More marketing/promotion: And by more, I mean to say that there might actually be some this year. Last year I made an intentional choice not to do much of any promotion. Sure there are some links to Beneath the Sky on my blog page, but after its launch, I’ve never done more than occasionally mention it in passing. I haven’t done any blog tours. I haven’t gone out and blasted on Twitter or Facebook. I don’t even have business cards with my writing info printed on them.

I avoided all of that because I felt my efforts would be better spent in getting more books into print, and I still believe that. I figure that any marketing efforts will yield a better ROI when I have more than one thing to sell them. But if this year goes according to plan, I’ll have three or more books for sale, so it’s time for me to at least think about the marketing side.

No, I’m not about to start spamming social media or running all over the blogosphere whoring my stuff out. Not even close. But I will, for example, get some business cards printed up, and I might sound the trumpets a little louder when I do my next novel release. Who knows, I might even look into a blog tour or posting more original content on some of the new Google+ communities.

Friendship: This one is pretty foggy, but I wish I had a few friends who were writers. Certainly, I know several writers, but that’s more of a fan-to-writer relationship. I also know a couple of writers well enough to call them at least acquaintances, but they’re sufficiently further along that we’re not really contemporaries. They’re more likely to tell me I’m doing it wrong simply because I’m doing it differently than they did fifteen years ago.

I suppose I’m looking to befriend other writers who are in my cohort, i.e. those who are about as far along in their writing careers as I am. Maybe they’ve already got a few books out, or maybe they are only now about to publish. I’m not looking for a formal writers group. I’m just looking for someone to commiserate with about that problem in chapter 12.

Health: My health this past year has been crap. Some of this is kid-inflicted while the most of it is simply not taking good enough care of my body. This might sound more like a resolution, but I am tracking it elsewhere in a proper goal-like fashion.

So that’s about it for 2013. Do you have any special goals?

2012 in Review

2012TextYep, it’s that calendar-driven excuse to look back and take stock of what we’re doing. Lots of stuff happened in the world, but I’m not here to talk about that. It’s my blog, after all, so I’m going to focus on me!

 

I started the year with three goals:

  • Self-publish two novels
  • Write two new novels
  • Blog consistently

How did I do? Eh… decently. I didn’t get everything done, but I got further than I’ve ever gotten before.

On the publishing side, I put out my first book, Beneath the Sky. I had originally given myself three months to do it. Alas, it took four, but at least one month of that was me thrashing about trying to figure out the process. I never did get the second one out. Originally, that second one was going to be my first fantasy novel, Hell Bent, but I think I’ve decided to launch my Father Chessman series first (Ships of my Fathers, etc). While I did get that one out to beta readers this year, it hasn’t progressed beyond that.

On the writing side, I wrote another draft, but only one draft.
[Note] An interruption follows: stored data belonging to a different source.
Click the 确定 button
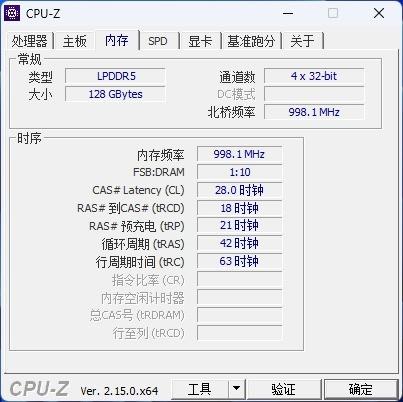pyautogui.click(x=361, y=389)
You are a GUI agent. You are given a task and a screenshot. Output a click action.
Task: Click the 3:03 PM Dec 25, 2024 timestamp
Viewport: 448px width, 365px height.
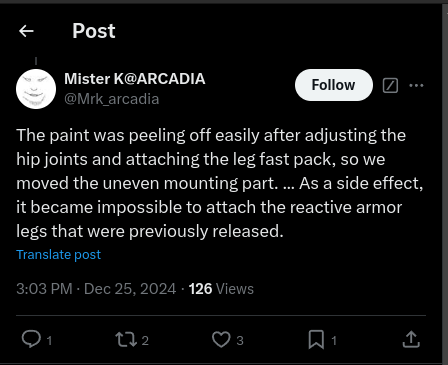[96, 289]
My original goal had been to crank it out in June and July, but it ran into troubles, and I didn’t finish it off until mid-November. That’s one of the reasons I didn’t get that next novel published, and it’s also why the second one didn’t get written. Still, this was the fifth novel-length work I’ve done, so I’m no longer intimidated by the sheer scale of writing a book.

As for the blog, I haven’t been perfectly consistent, but I did pretty well. My original schedule was for three posts a week, which would come to 156 entries in total. I did around 135, so that’s about 85%. Probably the thing that hurt me the most was not getting them written in advance. When that happened, there usually wasn’t a posting that day. Still, I’ve gotten pretty good at getting them done in advance and scheduled to drop in the morning automatically. What, you didn’t really think I was up blogging at six or seven in the morning, did you?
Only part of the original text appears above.